**Document extract:**
■ ■ ■ ■
But, based on your preferred mode of motion, this can be a good or a bad thing.
Furthermore, the Zebra is a Class 3 electric bike. It features a throttle that’ll work until you reach 20 mph and pedal assistance, which will cut out at 28 mph.
The company says that Zebra’s torque sensor is supposed to make the bike's motor quicker engaging and also more responsive to how hard you are pedaling.
The biggest issue with this electric bike is its drivetrain. Evidently, with a price of $2000, certain strategic component decisions are necessary.
You see, bikes in this price range don’t come with 12 and sometimes not even 10-speed drivetrains.
The 7-speed drivetrain found on the Zebra features Shimano Altus and Tourney parts limit where this e-bike can go.
While riding on steeper hills, the bike will rely more on its motor - with a wider-ranging drivetrain, that wouldn’t be necessary.
Additionally, the 36×28 low gear just isn’t low enough, and the 36×14 high gear will leave you pedaling hard to hit the max speed of 28 mph.
One of the Zebra’s biggest selling points has to be its battery capacity.
The bike features a massive 48V 20Ah battery, and the company states that the Zebra is using Samsung and LG cells.
This battery is so large that it can be somewhat difficult to remove it from beneath the bike’s frame.
■ ■ ■ ■
**Given records:**
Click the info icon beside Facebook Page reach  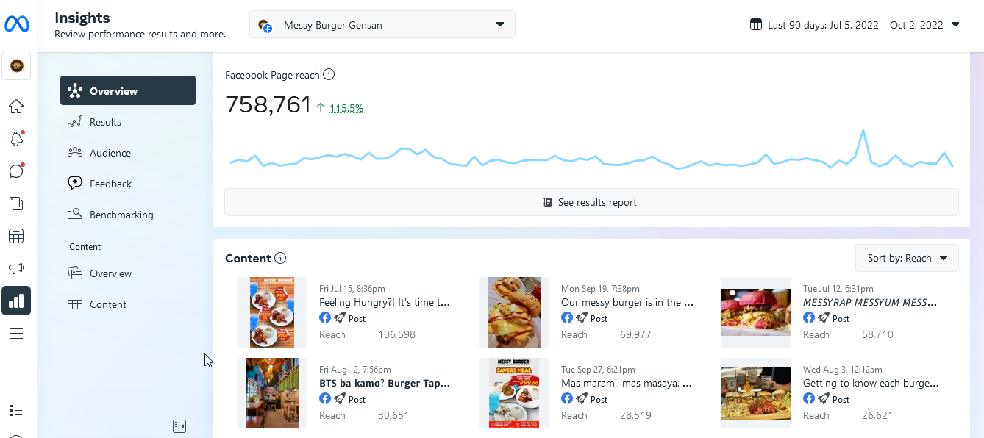pos(329,74)
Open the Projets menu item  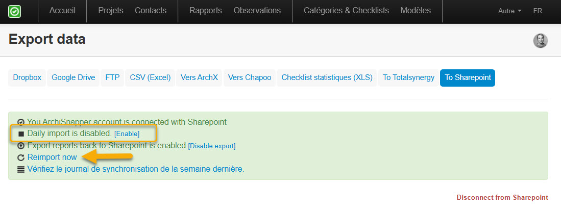pyautogui.click(x=111, y=11)
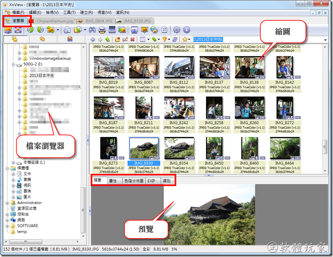Expand the 文件 library node
The width and height of the screenshot is (333, 257).
[14, 174]
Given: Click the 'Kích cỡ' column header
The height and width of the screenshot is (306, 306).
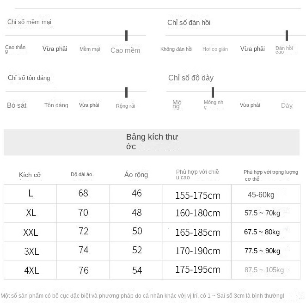Looking at the screenshot, I should (x=30, y=175).
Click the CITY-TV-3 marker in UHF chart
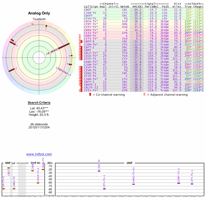 click(x=192, y=184)
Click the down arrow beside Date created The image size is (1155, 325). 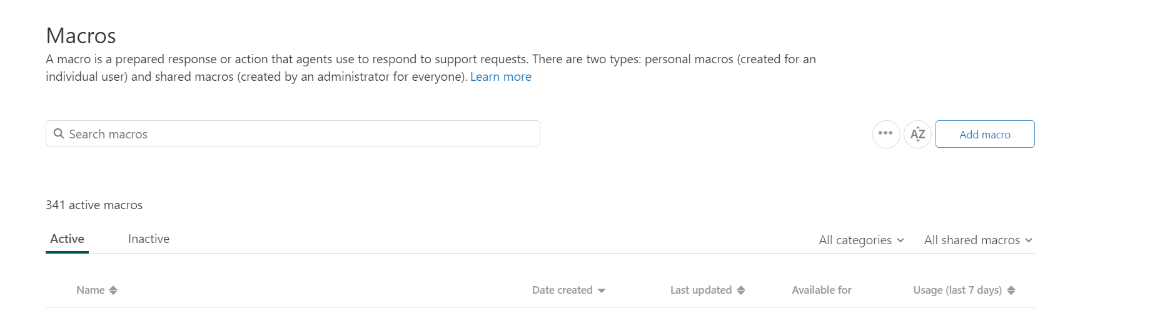(x=602, y=291)

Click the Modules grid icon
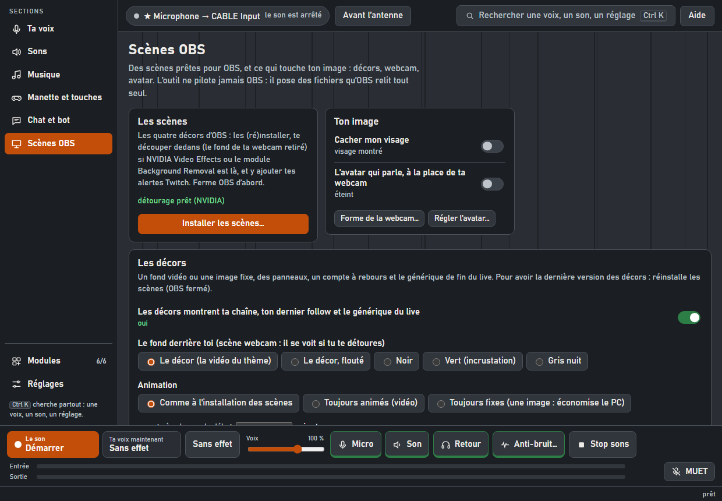pos(16,361)
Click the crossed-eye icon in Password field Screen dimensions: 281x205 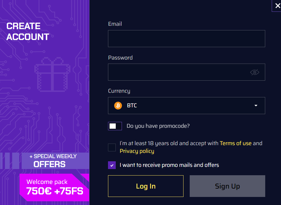tap(254, 72)
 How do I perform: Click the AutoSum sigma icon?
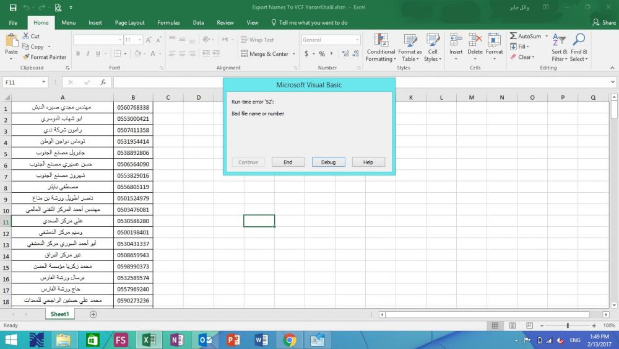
■ ■ ■ ■
**Set of tasks:**
#1 Reproduce the passage of the Zebra e-bike text starting at "Additionally, the 36×28" and ending at "the bike’s frame.".
#2 Check each statement against the Zebra e-bike text. Answer yes or no, and quote the words that decide it.
(a) The Zebra's throttle works until the rider reaches 20 mph.
(b) The Zebra comes with a 10-speed drivetrain.
(c) The Zebra's battery is easy to take out from under the frame.
The records come from a separate source and are unrelated to the Zebra e-bike text.

**Responses to the exercise:**
#1
Additionally, the 36×28 low gear just isn’t low enough, and the 36×14 high gear will leave you pedaling hard to hit the max speed of 28 mph.
One of the Zebra’s biggest selling points has to be its battery capacity.
The bike features a massive 48V 20Ah battery, and the company states that the Zebra is using Samsung and LG cells.
This battery is so large that it can be somewhat difficult to remove it from beneath the bike’s frame.

#2
(a) Yes: "It features a throttle that’ll work until you reach 20 mph"
(b) No: "The 7-speed drivetrain found on the Zebra"
(c) No: "it can be somewhat difficult to remove it from beneath the bike’s frame"